» TASK DATA
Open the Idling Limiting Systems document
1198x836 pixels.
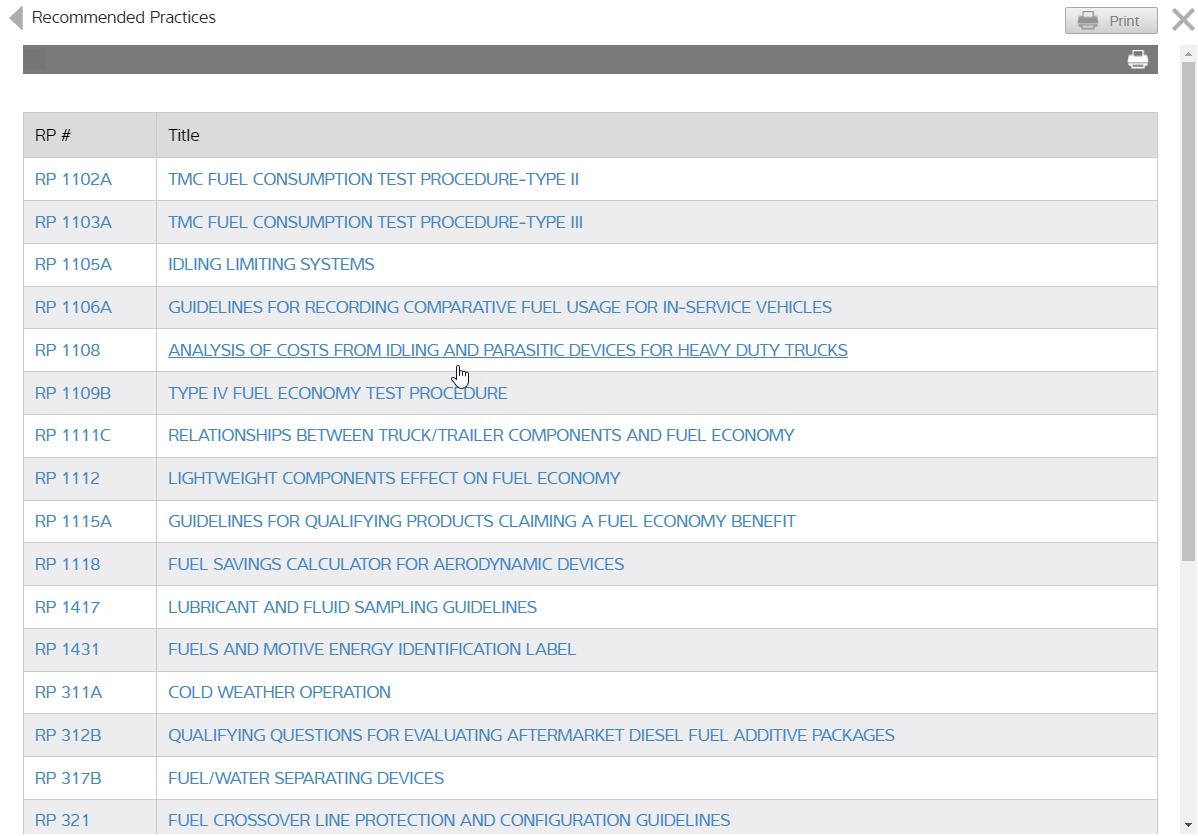pyautogui.click(x=271, y=265)
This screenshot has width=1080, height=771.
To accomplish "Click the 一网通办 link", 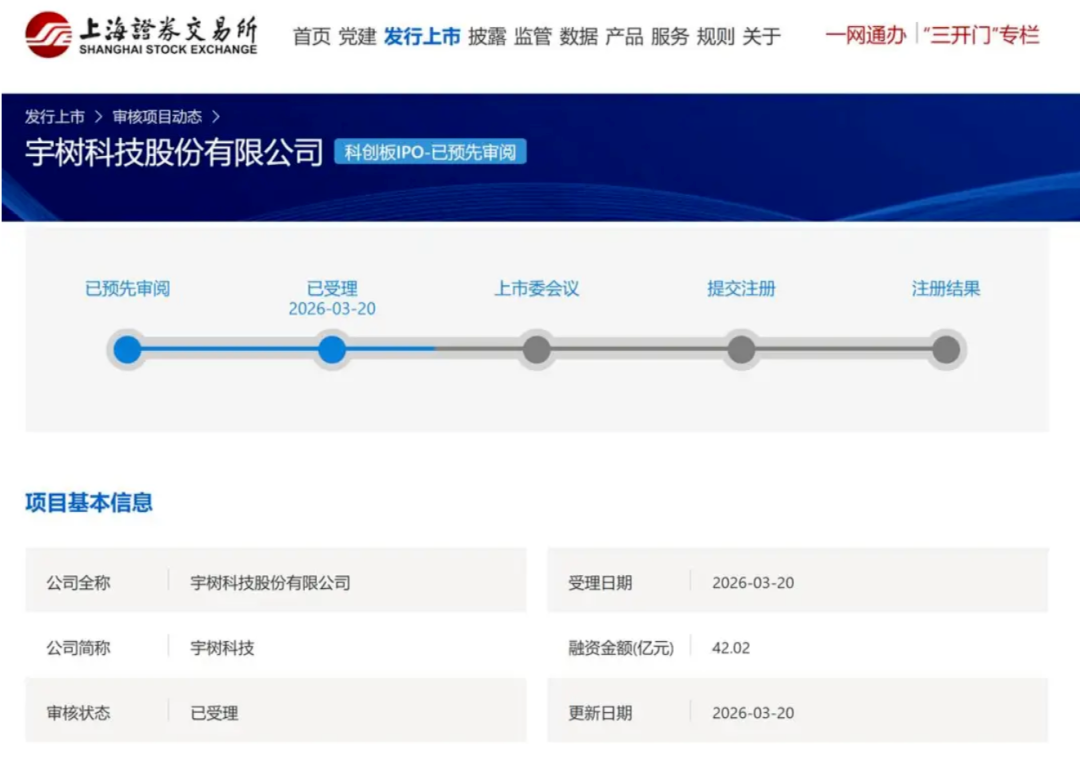I will pyautogui.click(x=866, y=35).
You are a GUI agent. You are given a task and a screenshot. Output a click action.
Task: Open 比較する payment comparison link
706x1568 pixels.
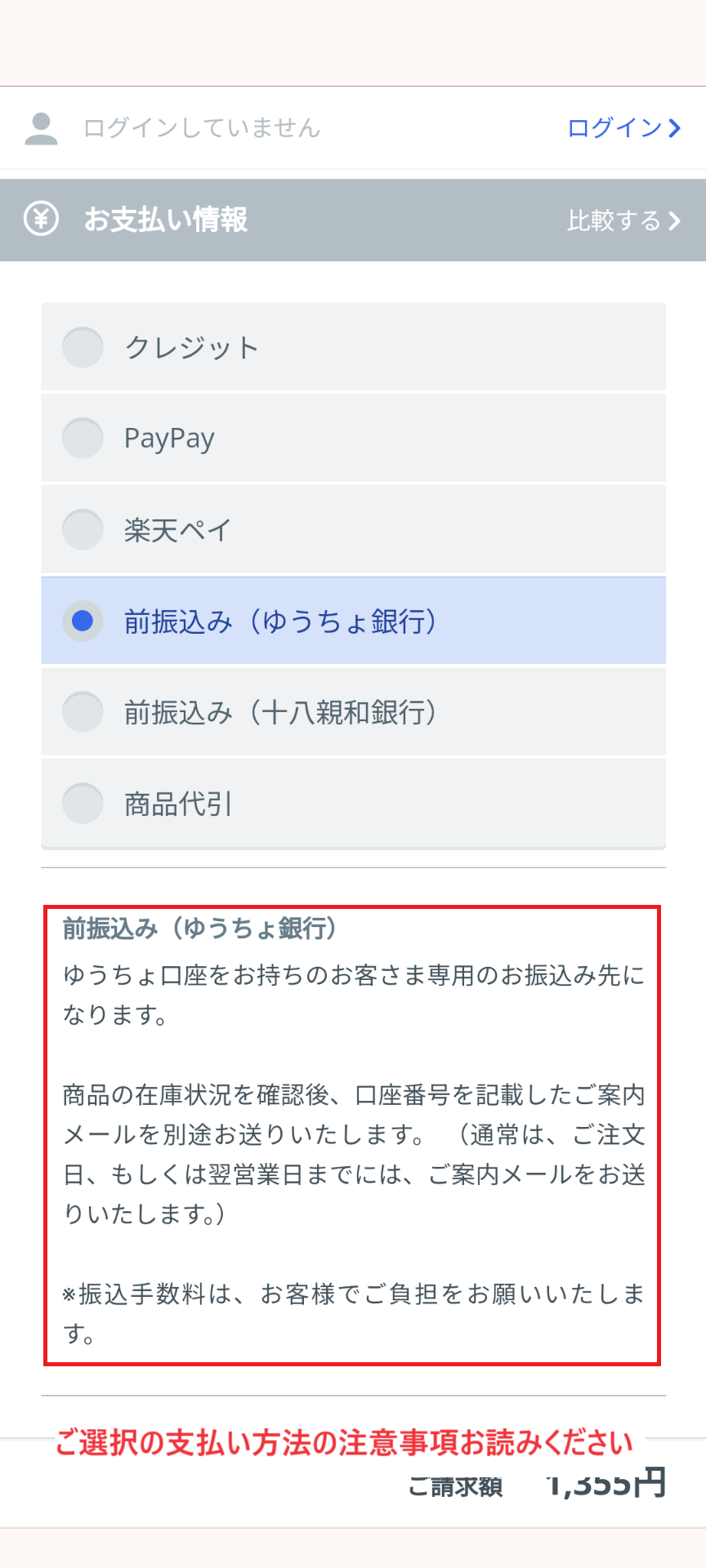[624, 220]
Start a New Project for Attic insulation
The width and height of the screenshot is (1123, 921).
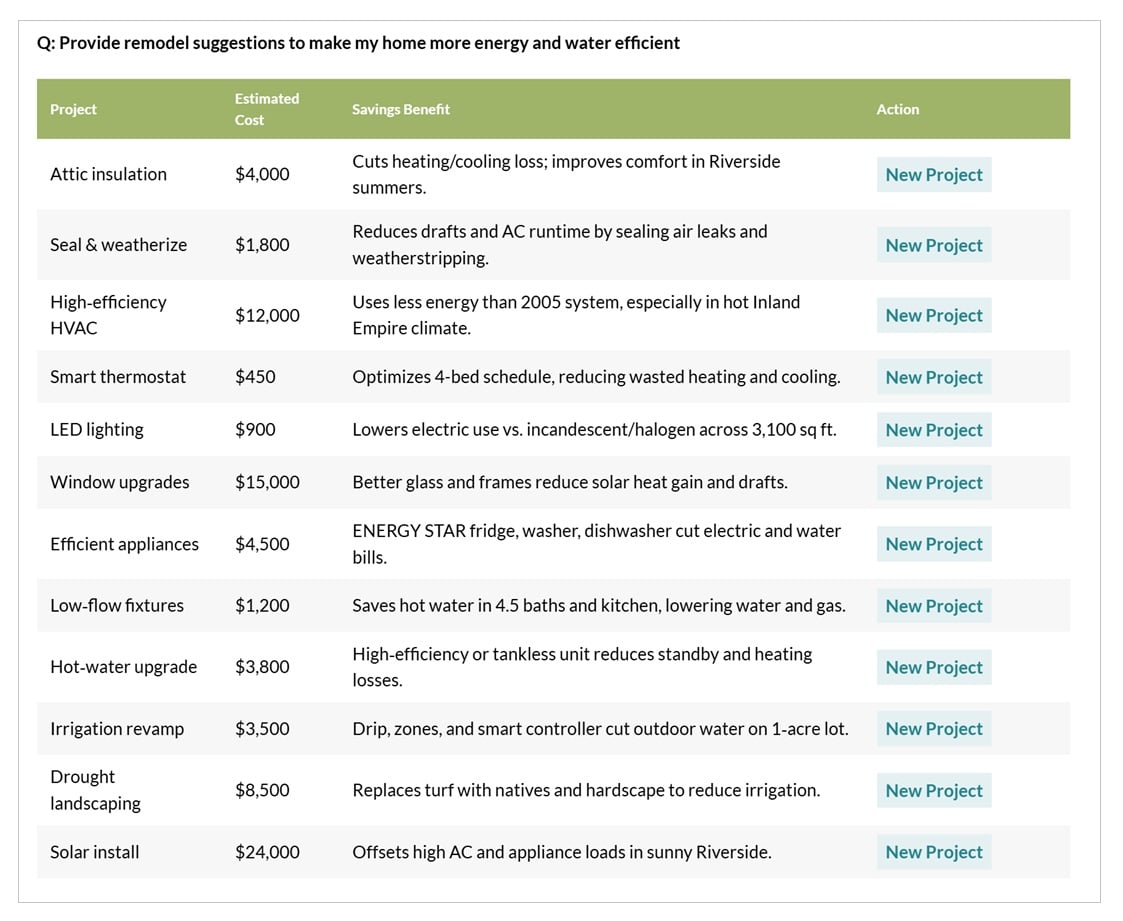click(932, 174)
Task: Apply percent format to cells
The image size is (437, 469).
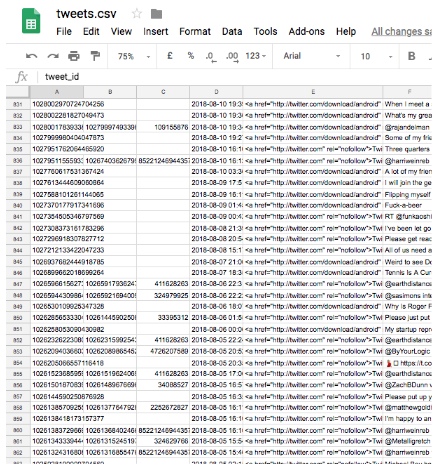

» TASK PROMPT
The required output is the span of lines from the line with "706x1568 pixels." through the final line of the listing above, reproduced exactly, minus the pictures.

» RESULT OF THIS TASK
706x1568 pixels.
[624, 220]
Start a New Project for Attic insulation
The width and height of the screenshot is (1123, 921).
click(932, 174)
Task: Apply percent format to cells
The image size is (437, 469).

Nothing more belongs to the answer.